Journal of Functional Foods (Jan 2025)
Dietary secoisolariciresinol diglucoside ameliorates high-fat diet-induced atherosclerosis via regulating immunological inflammation and reshaping gut microbiota in ApoE-/- mice
Abstract
Secoisolariciresinol diglucoside (SDG) has shown a variety of biological activities, but its impact on atherosclerosis (AS) remains poorly understood. This study investigated the potential of SDG in preventing and treating AS. Firstly, SDG administration ameliorated atherosclerotic lesion, lipid indicators and total bile acids (TBA).

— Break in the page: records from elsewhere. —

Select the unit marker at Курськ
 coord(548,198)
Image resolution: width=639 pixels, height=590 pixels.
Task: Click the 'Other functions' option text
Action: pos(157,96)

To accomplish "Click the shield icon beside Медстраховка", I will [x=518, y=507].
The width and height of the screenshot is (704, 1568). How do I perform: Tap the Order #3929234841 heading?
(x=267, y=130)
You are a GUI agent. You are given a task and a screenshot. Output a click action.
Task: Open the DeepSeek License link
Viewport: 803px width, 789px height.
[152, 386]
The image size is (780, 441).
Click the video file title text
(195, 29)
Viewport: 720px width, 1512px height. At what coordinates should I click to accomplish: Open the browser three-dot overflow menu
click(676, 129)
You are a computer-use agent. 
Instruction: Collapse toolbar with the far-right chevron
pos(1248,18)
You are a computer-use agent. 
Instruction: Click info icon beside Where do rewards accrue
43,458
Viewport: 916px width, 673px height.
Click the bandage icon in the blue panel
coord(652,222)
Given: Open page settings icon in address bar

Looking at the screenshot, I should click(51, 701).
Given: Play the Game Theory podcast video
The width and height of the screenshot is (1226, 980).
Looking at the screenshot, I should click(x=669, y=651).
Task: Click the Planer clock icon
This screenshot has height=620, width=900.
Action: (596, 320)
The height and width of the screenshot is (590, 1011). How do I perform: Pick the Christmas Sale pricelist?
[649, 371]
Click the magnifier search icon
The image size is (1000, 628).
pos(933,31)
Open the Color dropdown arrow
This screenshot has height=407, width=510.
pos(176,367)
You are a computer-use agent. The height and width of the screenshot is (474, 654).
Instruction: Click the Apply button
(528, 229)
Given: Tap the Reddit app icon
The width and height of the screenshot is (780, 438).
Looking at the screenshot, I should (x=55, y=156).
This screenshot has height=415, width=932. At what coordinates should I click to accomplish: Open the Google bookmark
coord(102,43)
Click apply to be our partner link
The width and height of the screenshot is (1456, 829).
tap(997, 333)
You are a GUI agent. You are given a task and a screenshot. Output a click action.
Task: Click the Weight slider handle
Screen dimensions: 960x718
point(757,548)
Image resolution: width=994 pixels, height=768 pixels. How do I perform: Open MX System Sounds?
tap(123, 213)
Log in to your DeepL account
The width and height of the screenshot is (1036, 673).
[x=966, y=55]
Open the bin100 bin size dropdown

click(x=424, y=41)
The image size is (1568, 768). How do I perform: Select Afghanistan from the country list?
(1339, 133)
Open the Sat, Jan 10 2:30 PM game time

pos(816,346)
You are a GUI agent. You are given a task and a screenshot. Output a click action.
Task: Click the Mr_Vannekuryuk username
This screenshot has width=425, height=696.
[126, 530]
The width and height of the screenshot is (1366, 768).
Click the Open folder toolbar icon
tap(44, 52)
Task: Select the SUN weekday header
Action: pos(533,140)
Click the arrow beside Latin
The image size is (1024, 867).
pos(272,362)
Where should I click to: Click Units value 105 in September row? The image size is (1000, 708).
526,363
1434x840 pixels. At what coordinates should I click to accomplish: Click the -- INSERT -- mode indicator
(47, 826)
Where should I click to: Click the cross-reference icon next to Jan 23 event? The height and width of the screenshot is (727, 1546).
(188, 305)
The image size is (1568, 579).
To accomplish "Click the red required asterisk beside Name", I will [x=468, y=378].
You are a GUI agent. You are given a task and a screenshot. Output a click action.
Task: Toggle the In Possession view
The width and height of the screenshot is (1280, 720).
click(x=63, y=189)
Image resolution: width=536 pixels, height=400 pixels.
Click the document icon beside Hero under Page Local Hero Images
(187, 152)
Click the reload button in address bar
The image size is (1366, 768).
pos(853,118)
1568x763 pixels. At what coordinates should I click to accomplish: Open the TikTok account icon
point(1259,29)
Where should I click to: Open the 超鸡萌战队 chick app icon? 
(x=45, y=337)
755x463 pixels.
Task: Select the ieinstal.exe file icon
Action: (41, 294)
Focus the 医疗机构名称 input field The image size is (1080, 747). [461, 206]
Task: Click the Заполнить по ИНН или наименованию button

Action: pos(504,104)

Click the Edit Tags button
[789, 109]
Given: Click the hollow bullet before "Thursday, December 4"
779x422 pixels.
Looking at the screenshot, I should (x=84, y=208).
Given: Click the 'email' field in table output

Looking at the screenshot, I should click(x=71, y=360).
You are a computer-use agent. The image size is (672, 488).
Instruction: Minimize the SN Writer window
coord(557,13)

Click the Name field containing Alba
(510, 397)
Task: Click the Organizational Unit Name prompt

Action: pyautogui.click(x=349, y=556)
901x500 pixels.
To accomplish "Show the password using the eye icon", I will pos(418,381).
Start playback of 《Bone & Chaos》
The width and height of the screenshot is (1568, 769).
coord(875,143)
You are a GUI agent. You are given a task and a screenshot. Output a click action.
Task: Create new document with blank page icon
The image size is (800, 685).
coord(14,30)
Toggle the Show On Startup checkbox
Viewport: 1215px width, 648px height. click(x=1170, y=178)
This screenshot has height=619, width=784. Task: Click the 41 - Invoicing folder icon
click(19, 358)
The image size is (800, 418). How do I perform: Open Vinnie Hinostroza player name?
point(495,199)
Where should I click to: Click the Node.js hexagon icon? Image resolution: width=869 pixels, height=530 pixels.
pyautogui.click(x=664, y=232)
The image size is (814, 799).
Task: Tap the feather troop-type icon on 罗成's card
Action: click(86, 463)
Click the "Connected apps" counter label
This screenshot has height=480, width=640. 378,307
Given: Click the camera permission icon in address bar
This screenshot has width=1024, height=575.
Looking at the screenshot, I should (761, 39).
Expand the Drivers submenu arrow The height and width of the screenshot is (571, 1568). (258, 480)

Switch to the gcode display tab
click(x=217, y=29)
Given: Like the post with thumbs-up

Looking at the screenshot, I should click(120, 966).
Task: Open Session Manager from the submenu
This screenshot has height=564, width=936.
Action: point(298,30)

It also reduced chronic systemic/vascular inflammatory cytokines and in situ macrophages (Mψs). Due to the critical role of gut-vascular axis in AS, multi-omics analysis revealed that the modulation of gut microbiota and metabolism, including reductions in Firmicutes, Intestinimonas, Bilophila, Oscillibacter and Negativibacillus and increases in linoleic acid and 12,13-DHOME, may contribute to the attenuation of SDG on gut dysbiosis. Further verification exhibited that the regulation of intestinal gammadelta and regulatory T subsets, incresed intestinal tight junction proteins and lower plasma lipopolysaccharide (LPS) may attributed to this effectiveness of SDG intervenion. Collectively, dietary SDG ameliorates HFD-induced AS mice via suppressing inflammation and reshaping gut homeostasis.